Oltre al “galateo istituzionale” però, a bloccare il passaggio di consegne c’è anche la questione che vede coinvolto l’esponente leghista Alessandro Savoi, attualmente membro dell’Ufficio di Presidenza Paccher. Le minoranze infatti chiedono che venga sostituito. Come è noto, il consigliere leghista si era espresso pubblicamente con parole intollerabili sulle sue colleghe Ambrosi e Rossato (che erano passate dalla Lega a Fratelli d’Italia). Dopo questo fatto 16 consiglieri regionali avevano invitato Savoi a dimettersi dalla sua mansione, visto che come segretario questore rappresenta ufficialmente l’intero Consiglio regionale. Una richiesta fermamente respinta dal diretto interessato.

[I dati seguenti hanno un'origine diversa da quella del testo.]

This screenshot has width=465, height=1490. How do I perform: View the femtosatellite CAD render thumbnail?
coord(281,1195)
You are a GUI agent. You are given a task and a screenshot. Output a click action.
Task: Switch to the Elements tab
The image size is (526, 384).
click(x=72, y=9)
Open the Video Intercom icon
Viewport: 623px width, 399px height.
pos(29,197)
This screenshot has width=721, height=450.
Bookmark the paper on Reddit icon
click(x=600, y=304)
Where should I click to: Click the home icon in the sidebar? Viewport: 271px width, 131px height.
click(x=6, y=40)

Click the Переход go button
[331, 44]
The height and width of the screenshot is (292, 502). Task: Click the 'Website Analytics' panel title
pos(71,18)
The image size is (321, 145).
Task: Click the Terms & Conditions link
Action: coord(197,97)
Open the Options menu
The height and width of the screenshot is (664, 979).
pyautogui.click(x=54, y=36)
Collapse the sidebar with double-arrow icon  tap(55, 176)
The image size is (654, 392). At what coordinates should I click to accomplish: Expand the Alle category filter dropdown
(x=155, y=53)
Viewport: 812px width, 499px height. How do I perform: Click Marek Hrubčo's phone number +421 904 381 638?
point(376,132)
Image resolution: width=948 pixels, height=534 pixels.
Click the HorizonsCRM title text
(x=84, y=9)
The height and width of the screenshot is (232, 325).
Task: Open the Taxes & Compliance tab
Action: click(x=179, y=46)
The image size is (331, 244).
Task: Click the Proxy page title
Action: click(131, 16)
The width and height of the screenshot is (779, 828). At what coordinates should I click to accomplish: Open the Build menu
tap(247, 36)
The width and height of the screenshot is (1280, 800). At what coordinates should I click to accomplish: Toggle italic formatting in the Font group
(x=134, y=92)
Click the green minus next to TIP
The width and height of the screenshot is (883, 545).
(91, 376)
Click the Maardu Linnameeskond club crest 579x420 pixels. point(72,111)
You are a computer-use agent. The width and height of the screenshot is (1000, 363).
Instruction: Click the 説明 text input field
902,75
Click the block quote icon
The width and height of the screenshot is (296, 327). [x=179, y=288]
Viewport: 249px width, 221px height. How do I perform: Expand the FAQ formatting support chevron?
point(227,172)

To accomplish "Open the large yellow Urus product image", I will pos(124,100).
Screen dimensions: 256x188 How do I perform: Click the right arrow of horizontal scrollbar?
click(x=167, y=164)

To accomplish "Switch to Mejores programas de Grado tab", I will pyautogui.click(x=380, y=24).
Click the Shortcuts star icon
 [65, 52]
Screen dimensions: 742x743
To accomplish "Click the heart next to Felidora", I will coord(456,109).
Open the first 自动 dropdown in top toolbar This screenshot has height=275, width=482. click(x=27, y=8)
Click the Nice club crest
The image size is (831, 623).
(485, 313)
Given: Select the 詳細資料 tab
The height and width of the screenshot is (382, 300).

Se è vero che la maggioranza Lega-Svp sembrerebbe pronta a confermare Savoi come segretario questore della Presidenza, da Roma è arrivata un’importante presa di posizione. La senatrice Svp Julia Unterberger ha deciso di smarcarsi dal suo partito definendo Savoi “vecchio misogino” e rimarcando come il consigliere leghista abbia, in più occasioni, apostrofato le colleghe con epiteti sessisti come “put*ane” e “tro*e”.
La senatrice, in un post su Facebook, pone l’accento sulle diverse reazioni che possono ricevere, per esempio, una giovane deputata che entra in Parlamento con il proprio figlio “che in alcuni può suscitare indignazione” e il clima di tolleranza che si è creato nei confronti di “ un vecchio misogino”, e qui il riferimento a Savoi è evidente. “Le reazioni ai due eventi si inseriscono perfettamente in un contesto patriarcale”, spiega Unterberger che si auspica che questi “schemi di pensiero” possano essere finalmente superati. In altre parole secondo la senatrice non è accettabile che un misogino come Savoi ricopra ruoli di vertice all’interno del Consiglio regionale.